During the Arctic summer at Polar Bear Pass National Wildlife Area, located on Bathurst Island in Nunavut, Canada, fierce sub-zero winter conditions gradually give way to the warmth of 24/7 daylight, melting snow, and filling ephemeral pools and ponds that provide breeding grounds for countless insects. Herds of Musk Oxen and Peary Caribou shake off their winter coats and begin congregating in the marshy tundra to eat the newly abundant grasses and sedges. Lemmings and their predators, including Snowy Owl, Arctic Fox, and Jaegers, begin their annual survival race. This is the time period when shorebirds migrate to the Arctic latitudes to begin their breeding season. The shorebirds are drawn to the high latitudes to sync their egg hatching with the abundant insect life of the Arctic summer.
The shorebird team, consisting of Canadian Wildlife Service (CWS) biologists, technicians, and myself, arrive in late June just after the snow melts. We are in luck, because in years past the CWS staff has been greeted by deep snow and blizzards in early July. We enjoy mild Arctic weather throughout the season, with temperatures above freezing during the entire expedition and countless sunny days. The only drawback to such great weather is the temporally advanced state of shorebird nesting, with many species already incubating complete clutches of eggs when we arrive. Ideally the field season would commence during the early stages of nesting and incubation, but predicting the snow melt date is incredibly difficult to do year to year at these high latitudes.
Daily activities include monitoring study plots for breeding shorebirds using both Arctic Shorebird Demographic Network (ASDN) and the Program for Regional and International Shorebird Monitoring (PRISM) protocols. Data collected across the Arctic is compiled and important parameters such as breeding success, adult survivorship, and breeding densities are used to model the populations of shorebirds across a vast geographic region. Nests are found using a variety of behavioral clues and by walking nearby to flush birds off of nests in likely breeding habitat. Nest success is tracked using a form of the Mayfield method. Mayfield himself spent several summers at Polar Bear Pass studying the breeding ecology of Red Phalaropes. We apply a unique color combination and/or alpha-numeric flag on virtually all captured shorebirds. On select shorebirds, we apply VHF radio “nanotags” in an effort to track southbound migration through an array of VHF receivers positioned along the Atlantic Coast of Canada and the United States.
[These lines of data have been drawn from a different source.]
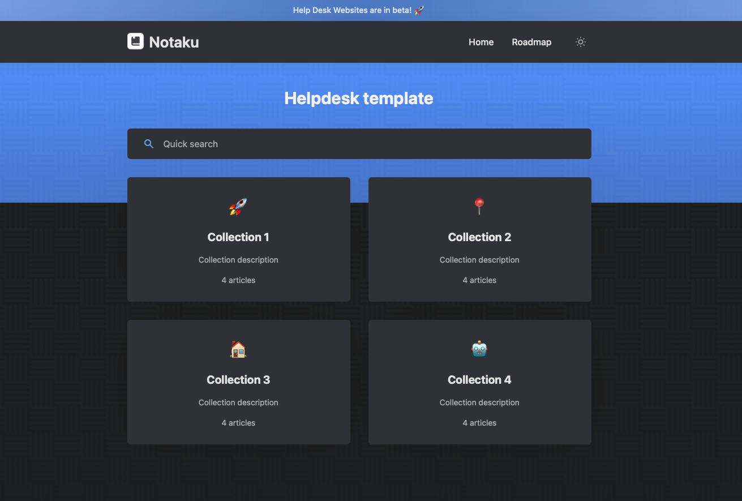The image size is (742, 501).
Task: Click the rocket emoji in the beta banner
Action: click(418, 10)
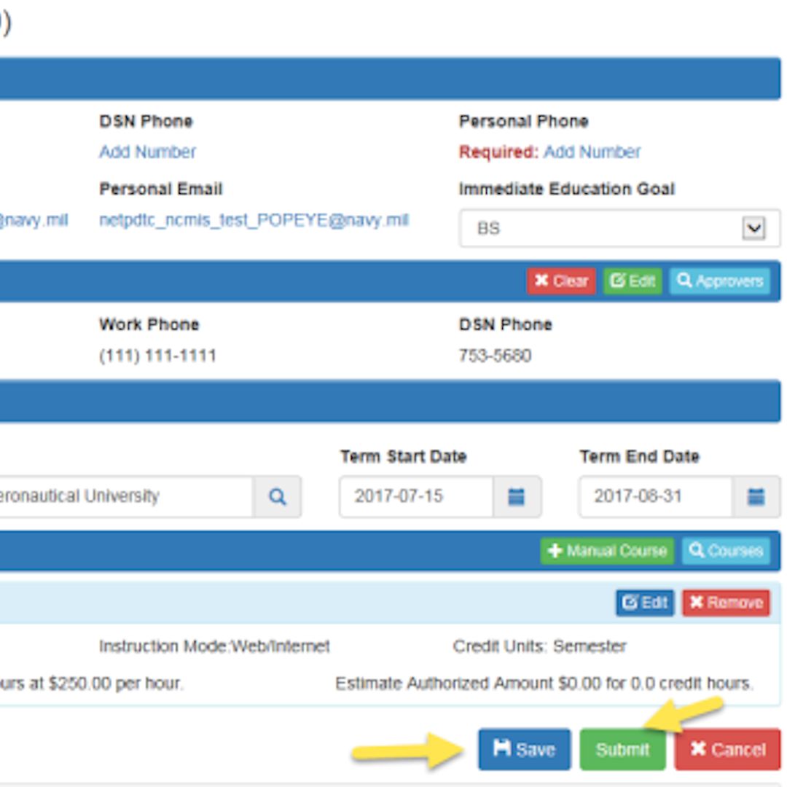Click the school search magnifier icon
Screen dimensions: 787x787
[x=277, y=497]
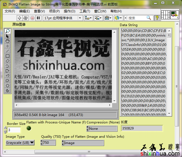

The main objective on this expedition is to deploy six 5-gram satellite transmitters on Black-bellied Plovers nesting within the study site. Very little is known about the annual life cycle of shorebirds, and as tracking devices become smaller more species find themselves as candidates for satellite tracking, allowing researchers a remote glimpse into their migration routes and life cycles from afar. Black-bellies fit the profile well for tracking – they are fairly large compared to the small transmitters, they have the proper body structure to hold a harness, and they are abundant and easy to catch at the study site. Plovers are trapped on nests and the transmitters are attached during the incubation cycle.
The tracking of Black-bellied Plovers is a collaborative effort between Canadian Wildlife Service and The Center for Conservation Biology and was initiated by CWS in 2014. Logistical support for the Bathurst Island field expedition was provided by the Polar Continental Shelf Program in Resolute, Nunavut. The tracking of the Plovers is an ongoing project and the birds can be followed at Seaturtle.org.